ただそれも50kmくらい走ったあたりからかな、足の指の感覚がなくなってきて、楽しいどころではなくなってしまった。GPSを見るとまだ今日進む予定の距離のまだ半分くらい。
こういうときいつも思う、この辺でテントを張ろうか。
いやいや、今日の甘えが明日の苦しみ。しわ寄せが来るのはわかっている。今日出来ることは今日しておかないと。


何とかたどり着いた街、蘇州(Su zhou)。
中国人の間では杭州と並んで地上の天国と呼ばれている場所。
今夜泊めてもらったのは英語がペラペラな優しいカップル。彼女の美味しい料理と温かい「黄酒」というお酒を飲んで体が温まる。また一日報われた。映画Kick-assを見て爆笑して、楽しい夜は更けていった。

上海-蘇州
走行距離:91km
天気:雨

* お知らせ *
中国国内、you tube facebookをはじめgoogle社のサイトのほとんどもブロックされ閲覧も更新も出来ないため、ブログ更新が止まっている状態でした。しかし、遠くノルウェーに住む古き良き友人、Ryokoさんがこの度サポートしてくれることになりました。データを送りそれを元に彼女が更新をしてくれます。
いつも応援ありがとうございます。これからも旅の様子、感じたことを写真とともに書き綴っていきますのでよろしくお願いします。

Kei

2011年11月29日火曜日

上海おじさん



目まぐるしく発展をしていく上海。
高層ビルが立ち並ぶ片隅に人々の素朴な生活があった。
新しいエリアをNEW上海と言われるのならばそこをOLD上海と呼べばいいのか。
しかし政府が作った「OLD上海」と彼らが呼ぶ町は観光客向けに再現して建てたもの。
人が住んでるのでもなく、高級なお土産屋さんが並ぶだけだった。

じゃあ本当の昔からの生活がある上海を見に行こう。いろんな人に聞きながら、自転車でたどり着いたのは狭い路地が迷路のように広がり、あちこちに張られたロープにかかる洗濯物をくぐり抜け、アジアの香りプンプンの世界に入り込んだ。路上の市場にはおばさんたちが野菜や魚・にわとり・はと・アヒルを道いっぱいにひろげ、お昼ごはんを食べている。
路上に即席の机を広げ、トランプに真剣なおじさんたち。
「アイヤー!」トランプで負ける度に悔しそうな声と嬉しい声が聞こえてくる。
台風が来たら吹き飛んでしまいそうなおうちだけど、なんだかみんな楽しそうで、歩いてるとウキウキしてくる。
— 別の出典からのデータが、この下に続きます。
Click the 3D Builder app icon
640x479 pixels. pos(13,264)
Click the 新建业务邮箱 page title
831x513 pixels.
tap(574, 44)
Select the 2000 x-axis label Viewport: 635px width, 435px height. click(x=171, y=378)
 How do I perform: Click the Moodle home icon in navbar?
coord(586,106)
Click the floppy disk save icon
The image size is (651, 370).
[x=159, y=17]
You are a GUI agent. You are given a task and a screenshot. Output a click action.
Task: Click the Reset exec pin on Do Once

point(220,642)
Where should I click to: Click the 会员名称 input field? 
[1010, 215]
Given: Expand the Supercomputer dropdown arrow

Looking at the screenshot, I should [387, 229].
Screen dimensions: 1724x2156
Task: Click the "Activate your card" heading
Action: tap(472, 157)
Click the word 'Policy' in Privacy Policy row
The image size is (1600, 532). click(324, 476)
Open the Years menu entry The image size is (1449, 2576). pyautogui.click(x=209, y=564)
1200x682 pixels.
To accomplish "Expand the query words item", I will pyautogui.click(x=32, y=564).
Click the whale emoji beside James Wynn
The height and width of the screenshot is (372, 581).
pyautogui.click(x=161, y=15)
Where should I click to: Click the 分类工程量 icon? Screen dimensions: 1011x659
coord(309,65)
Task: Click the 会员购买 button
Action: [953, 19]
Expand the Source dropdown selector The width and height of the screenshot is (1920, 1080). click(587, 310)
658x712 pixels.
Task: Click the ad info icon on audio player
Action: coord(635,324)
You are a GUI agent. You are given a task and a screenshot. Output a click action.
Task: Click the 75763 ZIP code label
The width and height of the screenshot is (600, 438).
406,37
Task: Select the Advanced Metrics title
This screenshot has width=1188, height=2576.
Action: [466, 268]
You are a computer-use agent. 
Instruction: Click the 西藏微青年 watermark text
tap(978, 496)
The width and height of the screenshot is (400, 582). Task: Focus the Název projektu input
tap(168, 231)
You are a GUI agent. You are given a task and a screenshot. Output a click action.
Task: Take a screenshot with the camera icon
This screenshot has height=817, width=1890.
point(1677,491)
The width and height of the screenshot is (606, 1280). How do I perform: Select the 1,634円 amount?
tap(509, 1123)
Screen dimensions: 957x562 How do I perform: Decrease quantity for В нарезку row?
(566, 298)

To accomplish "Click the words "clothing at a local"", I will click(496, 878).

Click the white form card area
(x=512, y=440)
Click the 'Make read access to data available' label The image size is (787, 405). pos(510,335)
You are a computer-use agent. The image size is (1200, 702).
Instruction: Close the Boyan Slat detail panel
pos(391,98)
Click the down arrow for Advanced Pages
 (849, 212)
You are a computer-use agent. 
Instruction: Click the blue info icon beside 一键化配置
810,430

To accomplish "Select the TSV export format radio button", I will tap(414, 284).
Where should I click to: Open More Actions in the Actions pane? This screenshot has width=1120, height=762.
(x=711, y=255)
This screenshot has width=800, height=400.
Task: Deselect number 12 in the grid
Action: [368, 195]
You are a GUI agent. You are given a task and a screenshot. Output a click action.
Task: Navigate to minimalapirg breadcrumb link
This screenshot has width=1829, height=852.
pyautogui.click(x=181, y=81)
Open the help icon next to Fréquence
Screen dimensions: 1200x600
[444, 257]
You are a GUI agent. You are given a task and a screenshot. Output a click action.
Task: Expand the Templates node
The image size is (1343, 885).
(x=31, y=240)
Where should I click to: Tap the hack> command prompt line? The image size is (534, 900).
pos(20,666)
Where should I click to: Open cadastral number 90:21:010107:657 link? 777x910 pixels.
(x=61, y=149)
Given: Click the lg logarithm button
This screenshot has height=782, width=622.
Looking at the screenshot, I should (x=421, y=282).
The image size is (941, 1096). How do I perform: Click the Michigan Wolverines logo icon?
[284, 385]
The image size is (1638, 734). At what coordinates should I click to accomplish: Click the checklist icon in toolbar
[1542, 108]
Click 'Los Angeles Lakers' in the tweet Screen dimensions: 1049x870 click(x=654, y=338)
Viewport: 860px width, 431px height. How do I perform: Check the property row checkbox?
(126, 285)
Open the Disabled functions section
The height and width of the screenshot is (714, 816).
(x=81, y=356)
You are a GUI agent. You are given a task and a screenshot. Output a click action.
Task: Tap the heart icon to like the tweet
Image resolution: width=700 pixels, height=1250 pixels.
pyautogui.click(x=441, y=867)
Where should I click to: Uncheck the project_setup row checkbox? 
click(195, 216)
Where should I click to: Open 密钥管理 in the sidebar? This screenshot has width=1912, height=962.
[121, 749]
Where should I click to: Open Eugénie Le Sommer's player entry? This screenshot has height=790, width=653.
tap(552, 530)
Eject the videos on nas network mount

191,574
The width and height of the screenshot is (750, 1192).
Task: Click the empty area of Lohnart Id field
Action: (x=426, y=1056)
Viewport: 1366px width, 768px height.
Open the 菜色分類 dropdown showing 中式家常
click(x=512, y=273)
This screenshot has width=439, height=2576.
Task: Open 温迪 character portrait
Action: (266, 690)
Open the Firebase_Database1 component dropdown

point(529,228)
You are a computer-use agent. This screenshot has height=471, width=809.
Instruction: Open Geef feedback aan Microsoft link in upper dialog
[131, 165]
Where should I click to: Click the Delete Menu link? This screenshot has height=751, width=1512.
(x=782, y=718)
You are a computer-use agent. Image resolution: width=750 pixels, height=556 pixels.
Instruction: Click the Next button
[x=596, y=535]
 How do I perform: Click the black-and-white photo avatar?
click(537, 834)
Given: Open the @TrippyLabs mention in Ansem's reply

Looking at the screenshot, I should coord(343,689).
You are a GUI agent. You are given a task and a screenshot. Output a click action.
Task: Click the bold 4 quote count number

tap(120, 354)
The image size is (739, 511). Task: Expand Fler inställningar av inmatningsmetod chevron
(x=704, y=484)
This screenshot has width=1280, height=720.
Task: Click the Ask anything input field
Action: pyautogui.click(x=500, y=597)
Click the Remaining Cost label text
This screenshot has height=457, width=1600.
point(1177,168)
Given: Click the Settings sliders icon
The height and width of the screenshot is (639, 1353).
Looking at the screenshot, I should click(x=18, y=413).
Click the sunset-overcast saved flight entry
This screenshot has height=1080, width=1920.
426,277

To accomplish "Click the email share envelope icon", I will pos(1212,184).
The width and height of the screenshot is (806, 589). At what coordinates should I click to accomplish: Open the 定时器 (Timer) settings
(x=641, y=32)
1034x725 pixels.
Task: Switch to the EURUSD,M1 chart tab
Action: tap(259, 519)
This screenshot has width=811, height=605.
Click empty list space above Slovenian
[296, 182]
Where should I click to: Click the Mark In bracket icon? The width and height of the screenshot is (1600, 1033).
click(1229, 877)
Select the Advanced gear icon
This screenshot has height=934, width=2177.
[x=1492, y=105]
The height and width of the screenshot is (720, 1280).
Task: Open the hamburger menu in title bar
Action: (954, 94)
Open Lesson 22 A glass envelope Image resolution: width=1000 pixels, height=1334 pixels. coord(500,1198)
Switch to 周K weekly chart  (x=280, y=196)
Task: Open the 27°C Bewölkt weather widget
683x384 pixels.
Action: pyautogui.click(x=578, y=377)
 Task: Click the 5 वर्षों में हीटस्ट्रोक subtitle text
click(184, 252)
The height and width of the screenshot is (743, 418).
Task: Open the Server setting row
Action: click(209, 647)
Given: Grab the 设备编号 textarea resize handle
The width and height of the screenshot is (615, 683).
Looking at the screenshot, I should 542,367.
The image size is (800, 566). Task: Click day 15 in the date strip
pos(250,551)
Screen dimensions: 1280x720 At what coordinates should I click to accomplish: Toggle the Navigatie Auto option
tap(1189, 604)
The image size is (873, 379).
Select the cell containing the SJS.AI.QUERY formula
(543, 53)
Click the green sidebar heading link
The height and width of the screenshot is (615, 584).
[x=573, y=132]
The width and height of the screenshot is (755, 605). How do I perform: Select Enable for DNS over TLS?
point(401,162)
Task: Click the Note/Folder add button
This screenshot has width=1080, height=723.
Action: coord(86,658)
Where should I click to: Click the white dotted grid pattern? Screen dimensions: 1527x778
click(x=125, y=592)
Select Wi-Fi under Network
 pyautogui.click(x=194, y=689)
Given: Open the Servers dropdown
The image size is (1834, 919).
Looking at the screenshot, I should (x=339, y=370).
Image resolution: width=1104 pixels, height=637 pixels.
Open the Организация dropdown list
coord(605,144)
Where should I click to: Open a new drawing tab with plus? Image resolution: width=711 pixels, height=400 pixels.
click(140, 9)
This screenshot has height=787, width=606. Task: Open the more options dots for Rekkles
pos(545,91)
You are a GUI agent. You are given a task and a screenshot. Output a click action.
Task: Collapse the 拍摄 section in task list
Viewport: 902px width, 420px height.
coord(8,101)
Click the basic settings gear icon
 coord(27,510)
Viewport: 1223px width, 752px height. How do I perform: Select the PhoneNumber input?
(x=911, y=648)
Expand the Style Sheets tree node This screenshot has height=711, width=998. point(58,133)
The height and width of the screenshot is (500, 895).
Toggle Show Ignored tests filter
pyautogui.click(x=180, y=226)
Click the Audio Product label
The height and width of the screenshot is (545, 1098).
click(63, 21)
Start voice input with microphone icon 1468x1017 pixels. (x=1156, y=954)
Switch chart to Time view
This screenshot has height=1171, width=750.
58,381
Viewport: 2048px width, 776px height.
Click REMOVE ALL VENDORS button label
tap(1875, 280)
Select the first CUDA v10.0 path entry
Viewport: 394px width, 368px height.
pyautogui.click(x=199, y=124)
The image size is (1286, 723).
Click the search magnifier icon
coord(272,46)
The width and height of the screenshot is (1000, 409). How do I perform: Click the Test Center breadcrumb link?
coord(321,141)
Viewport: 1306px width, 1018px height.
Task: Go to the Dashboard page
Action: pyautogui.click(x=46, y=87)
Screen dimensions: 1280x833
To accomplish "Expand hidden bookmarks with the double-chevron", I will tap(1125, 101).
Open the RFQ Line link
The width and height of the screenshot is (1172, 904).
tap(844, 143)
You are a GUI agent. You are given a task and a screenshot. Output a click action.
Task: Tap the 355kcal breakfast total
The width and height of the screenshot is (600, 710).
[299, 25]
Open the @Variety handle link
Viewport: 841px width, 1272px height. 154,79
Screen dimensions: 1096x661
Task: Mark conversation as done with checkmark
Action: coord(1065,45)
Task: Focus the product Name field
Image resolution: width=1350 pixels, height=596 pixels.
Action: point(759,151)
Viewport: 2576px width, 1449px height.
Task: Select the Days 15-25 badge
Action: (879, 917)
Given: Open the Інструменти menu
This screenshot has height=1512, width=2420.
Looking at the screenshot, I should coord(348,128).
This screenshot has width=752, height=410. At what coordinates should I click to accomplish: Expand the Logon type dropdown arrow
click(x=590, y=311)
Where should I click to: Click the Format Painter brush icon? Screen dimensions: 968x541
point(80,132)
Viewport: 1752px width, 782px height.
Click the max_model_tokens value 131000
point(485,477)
自転車でのんびりと走りながら写真を撮っていると、後ろから「ここの写真を撮りなさい。」
白ひげのおじさんがeバイクに乗りながらそう言ってきた。
撮ったら「次はこっち。」「そしらこっちも、この角度から撮るといいのだよ。」

おもしろいおじさんだ。中国語しか話さないけど、僕が日本人っていったら体いっぱいにジェスチャーを加えてくれる。
たどり着いた先はおじさんの家。家といっても屋根がぬけてて、きっとおじさんが集めてきただろうガラクタが山積みになっている。そして可愛い犬が二匹、よくおじさんになついている。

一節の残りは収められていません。